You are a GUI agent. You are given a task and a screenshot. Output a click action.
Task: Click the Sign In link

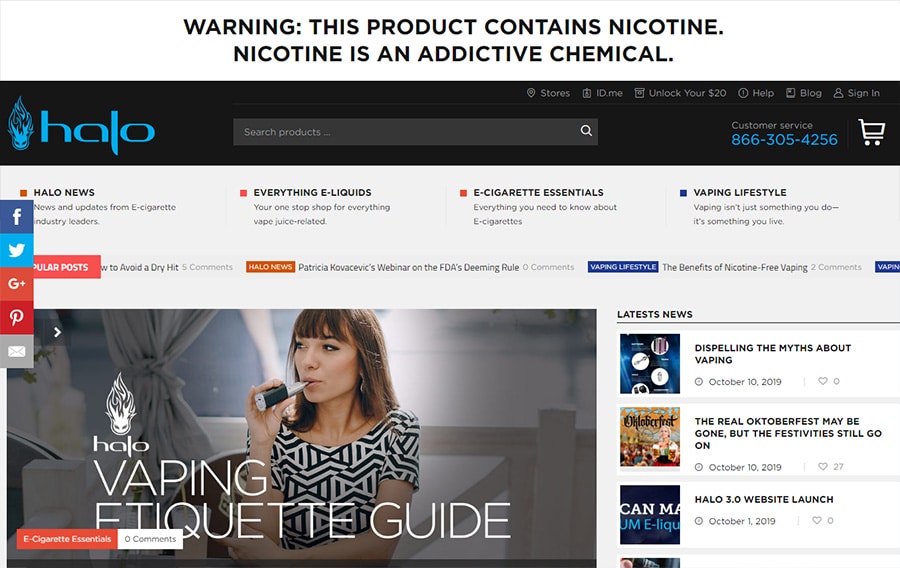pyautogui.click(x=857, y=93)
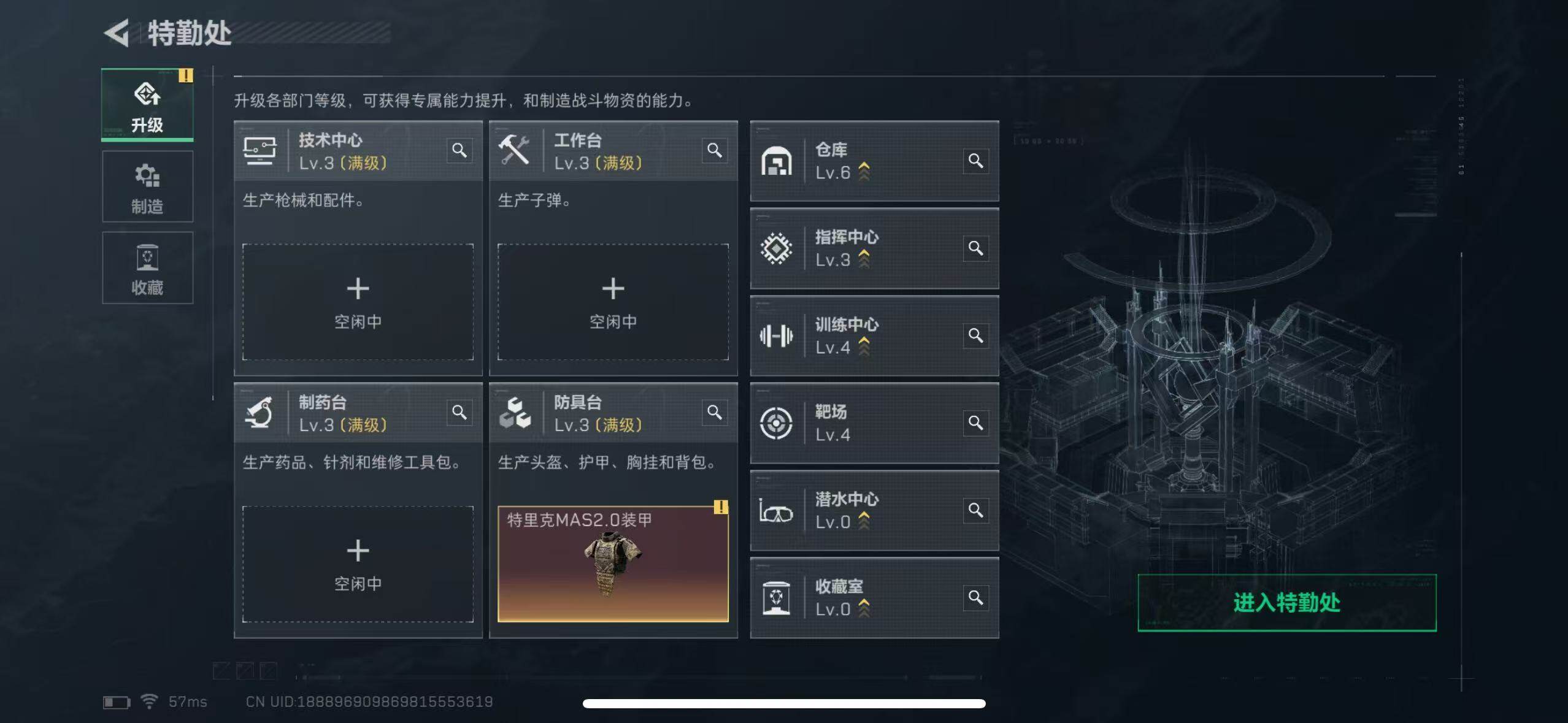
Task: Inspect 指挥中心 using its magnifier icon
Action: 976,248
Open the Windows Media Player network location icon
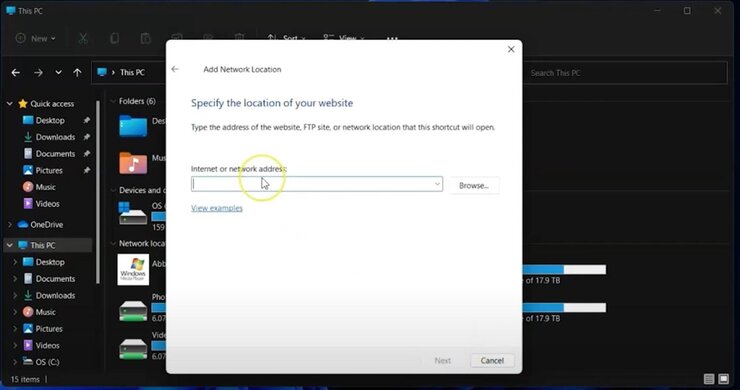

Directions ▸ Repeat all the records above exactly, leaving out any pictures.

Task result ▸
You are a GUI agent. You are given a task and a screenshot. Output a click action.
Task: Click the Sign In link

pyautogui.click(x=857, y=93)
Task: Inspect 指挥中心 using its magnifier icon
Action: 976,248
Open the Windows Media Player network location icon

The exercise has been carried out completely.